Aug 6, 2021 - Economy

Dotdash is IAC's fastest-growing business

Dotdash quarterly revenue growth
Data: Company reports; Chart: Axios Visuals

Dotdash, the digital media company that houses brands like Verywell and Investopedia, is growing revenue faster than any other brand within the IAC, the publicly traded internet company that also owns Angi, The Daily Beast, and others.

Why it matters: IAC is known for growing digital brands and spinning them out once they are big enough to stand alone. Now that IAC has spun out Match Group and Vimeo, Dotdash is its fastest-growing brand in terms of revenue.

By the numbers: Like most internet companies, Dotdash saw huge advertising gains in the last quarter compared to Q2 2020, when the ad market temporarily collapsed due to COVID fears.

  • In total, Dotdash's revenue increased 64% to $73.3 million. Its quarterly profit increased 150% year-over-year to $19 million.
  • The company's commerce revenue is also growing, thanks to investments in new product lines tied to its home brands, like paint and storage.
  • The company's audience size is comparable to other big web holding groups like Vox Media or Penske Media.
  • Analysts estimate that Dotdash is worth roughly $2 billion, which makes its valuation higher than BuzzFeed's.

Catch up quick: Dotdash was created in 2017 after IAC bought and rebranded About.com from the New York Times.

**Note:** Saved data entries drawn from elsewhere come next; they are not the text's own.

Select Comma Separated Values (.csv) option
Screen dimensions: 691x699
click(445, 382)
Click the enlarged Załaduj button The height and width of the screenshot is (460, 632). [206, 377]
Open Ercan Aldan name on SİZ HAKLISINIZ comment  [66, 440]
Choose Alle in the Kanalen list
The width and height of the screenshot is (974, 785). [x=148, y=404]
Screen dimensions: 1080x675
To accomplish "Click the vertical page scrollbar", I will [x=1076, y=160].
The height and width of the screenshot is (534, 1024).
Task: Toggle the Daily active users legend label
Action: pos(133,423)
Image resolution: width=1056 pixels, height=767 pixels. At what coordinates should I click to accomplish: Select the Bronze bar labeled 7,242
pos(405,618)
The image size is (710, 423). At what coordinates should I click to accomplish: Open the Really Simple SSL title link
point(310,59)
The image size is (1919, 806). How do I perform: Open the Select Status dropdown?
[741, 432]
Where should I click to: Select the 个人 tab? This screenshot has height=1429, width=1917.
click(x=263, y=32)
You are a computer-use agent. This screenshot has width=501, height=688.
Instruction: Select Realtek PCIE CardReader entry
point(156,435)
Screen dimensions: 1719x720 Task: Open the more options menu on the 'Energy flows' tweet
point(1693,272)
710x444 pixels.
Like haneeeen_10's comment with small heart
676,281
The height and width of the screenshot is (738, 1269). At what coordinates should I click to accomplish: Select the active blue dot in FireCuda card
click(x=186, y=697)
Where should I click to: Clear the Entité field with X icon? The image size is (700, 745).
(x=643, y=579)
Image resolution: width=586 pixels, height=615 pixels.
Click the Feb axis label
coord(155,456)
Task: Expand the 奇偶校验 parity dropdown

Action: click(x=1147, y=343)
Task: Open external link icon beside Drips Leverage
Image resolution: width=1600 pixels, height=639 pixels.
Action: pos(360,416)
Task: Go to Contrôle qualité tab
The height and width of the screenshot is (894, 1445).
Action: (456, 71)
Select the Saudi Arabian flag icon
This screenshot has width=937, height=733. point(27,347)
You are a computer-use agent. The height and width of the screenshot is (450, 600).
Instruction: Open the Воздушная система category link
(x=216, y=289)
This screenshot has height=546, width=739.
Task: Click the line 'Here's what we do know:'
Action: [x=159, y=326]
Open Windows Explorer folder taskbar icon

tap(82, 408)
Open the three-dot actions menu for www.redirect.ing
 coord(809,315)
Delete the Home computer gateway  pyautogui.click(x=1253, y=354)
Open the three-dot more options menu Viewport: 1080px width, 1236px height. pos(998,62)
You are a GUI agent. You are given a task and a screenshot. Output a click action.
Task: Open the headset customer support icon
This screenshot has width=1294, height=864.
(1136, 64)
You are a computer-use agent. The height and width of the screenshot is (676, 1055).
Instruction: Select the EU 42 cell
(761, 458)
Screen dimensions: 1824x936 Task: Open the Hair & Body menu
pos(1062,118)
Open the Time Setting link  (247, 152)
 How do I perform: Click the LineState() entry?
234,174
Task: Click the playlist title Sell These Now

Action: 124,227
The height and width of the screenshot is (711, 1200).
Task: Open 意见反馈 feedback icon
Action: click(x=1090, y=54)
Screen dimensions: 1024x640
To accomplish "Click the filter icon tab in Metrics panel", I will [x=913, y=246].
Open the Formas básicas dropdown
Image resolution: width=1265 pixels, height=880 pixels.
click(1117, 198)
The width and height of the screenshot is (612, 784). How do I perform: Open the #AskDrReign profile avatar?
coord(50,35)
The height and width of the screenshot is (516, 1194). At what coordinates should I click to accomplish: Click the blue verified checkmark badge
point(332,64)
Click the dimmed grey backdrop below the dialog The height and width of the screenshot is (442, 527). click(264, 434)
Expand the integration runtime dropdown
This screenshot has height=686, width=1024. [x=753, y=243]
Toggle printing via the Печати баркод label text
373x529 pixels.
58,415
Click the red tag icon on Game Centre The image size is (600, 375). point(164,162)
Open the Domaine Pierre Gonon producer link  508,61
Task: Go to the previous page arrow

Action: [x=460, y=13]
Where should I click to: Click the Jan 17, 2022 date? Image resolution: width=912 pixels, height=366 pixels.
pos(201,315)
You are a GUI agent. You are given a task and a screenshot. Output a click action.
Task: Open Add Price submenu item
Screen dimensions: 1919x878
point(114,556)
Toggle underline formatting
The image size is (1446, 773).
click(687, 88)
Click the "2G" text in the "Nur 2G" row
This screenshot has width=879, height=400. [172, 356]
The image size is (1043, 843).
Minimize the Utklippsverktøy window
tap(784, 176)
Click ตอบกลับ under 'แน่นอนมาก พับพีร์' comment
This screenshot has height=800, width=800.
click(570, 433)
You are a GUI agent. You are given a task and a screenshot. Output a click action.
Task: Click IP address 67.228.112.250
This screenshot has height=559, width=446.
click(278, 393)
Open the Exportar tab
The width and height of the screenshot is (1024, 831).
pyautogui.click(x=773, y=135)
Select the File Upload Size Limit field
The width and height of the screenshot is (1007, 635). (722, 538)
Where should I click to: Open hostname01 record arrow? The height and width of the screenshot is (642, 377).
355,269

  • The company invested tens of millions of dollars reformatting all of About.com's content to create several new, niche brands.
  • It's since acquired several new websites, like Simply Recipes, Serious Eats, Liquor.com, Treehugger, Byrdie, Brides and MyDomaine.
  • It's now one of the fastest-growing and most profitable digital media holding companies.

Be smart: Dotdash is made up of sites that include evergreen service content, like tips about decorating your house or curing a cold.

  • Most of its traffic referrals come from people using search engines to look for answers, tips and ideas.
  • Search engine traffic is less susceptible to privacy-related ad targeting changes that other media companies are suffering from.